После звяканья цепочки водосливного бачка, оконце отворилось, и в обрамлении алюминиевого
оконного каркаса появилось улыбающееся, жизнерадостное лицо.
– Привет.
– Прости, кажется, я тебя напугал, – извинился я.
– Вот еще! – задорно ответила Лаура или Эва.
– Тебе, наверное, это покажется несуразным, но я оказался запертым во дворе. Я вышел во дворик
прибрать кое-что и…
– И долго ты здесь сидишь, не скажешь?
– Да нет, совсем чуть-чуть… Ты не могла бы?..
– Ну что ты, конечно.
Эва-Лаура закрыла окошко.
Я почувствовал себя невероятно счастливым. Моя жизненная полоса невезения менялась на
другую. Я потерял собаку и нашел ее. Я оказался запертым, и вот меня освобождали. Со всей мыслимой скоростью я принялся срывать газетные листы со штанин, с локтей, и особенно, с задницы. Пусть уж лучше на заднице будут следы пинков, чем листы газеты, свисающие с указанной части тела. Я заправил рубашку за пояс штанов и немного причесался. У меня жесткие, всклокоченные волосы, и если их не пригладить, то, по словам матери, я похож на чокнутого. Дверь, казавшаяся непреодолимой преградой, приоткрылась, и я широко распахнул ее. Дверь не была зеленой, но зелеными были мои руки, ботинки, пол дворика и два стула, не говоря о моей полностью заляпанной, теперь уже пятнистой, рубашке и штанах. Все было не так уж плохо для начала.
– Спасибо.
– Да не за что.
Она всегда улыбалась. До этого момента она не обращала на меня внимания, но всегда улыбалась.

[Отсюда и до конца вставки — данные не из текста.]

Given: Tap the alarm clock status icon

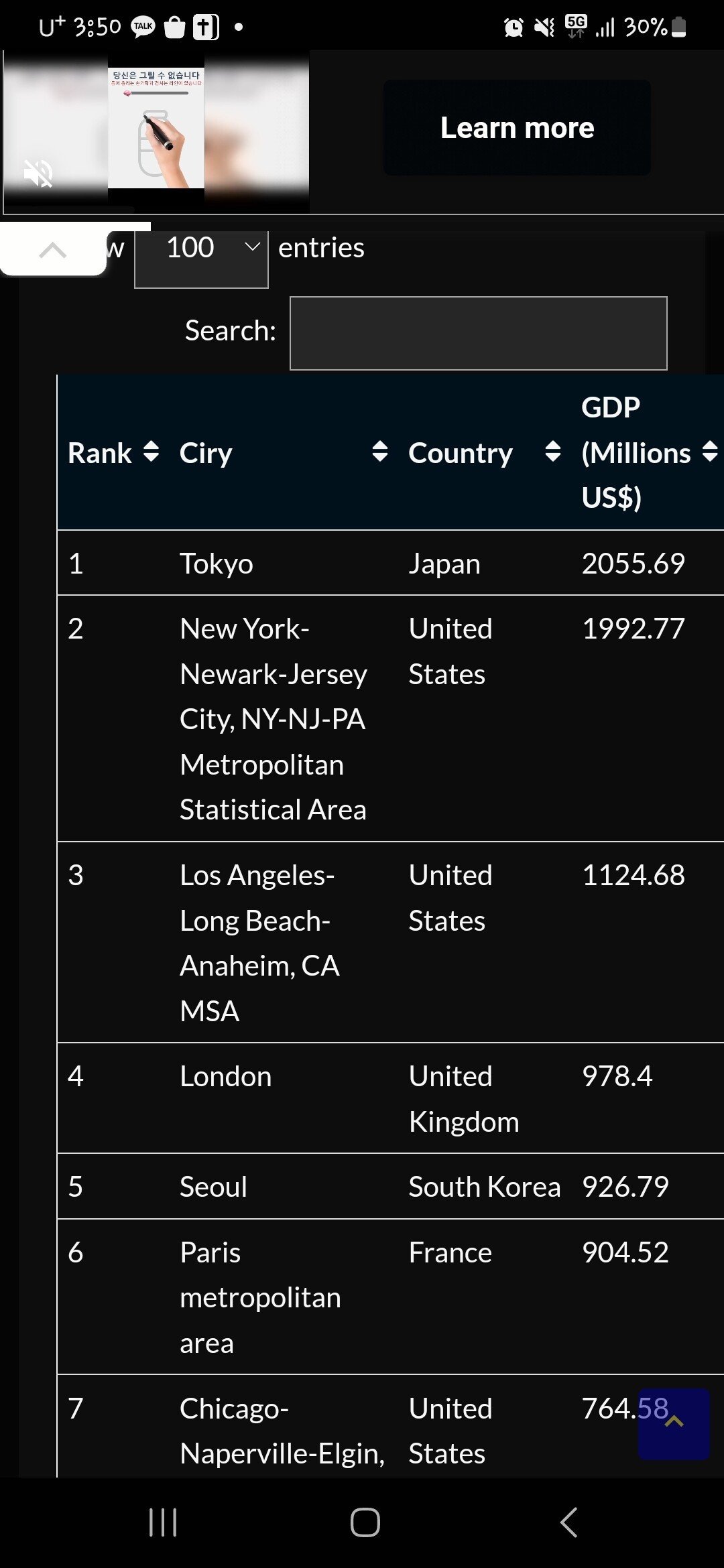Looking at the screenshot, I should click(514, 27).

Я тоже улыбнулся. Девушка повернулась, чтобы вернуться в свой салон красоты, но мне показалось, что незначительного обмена любезностями недостаточно для оказанной мне огромной, неоценимой услуги, и я попытался продлить наш диалог.
– Раз я теперь один…
Эва или Лаура обернулась и внимательно посмотрела на меня со свойственным ей обаянием.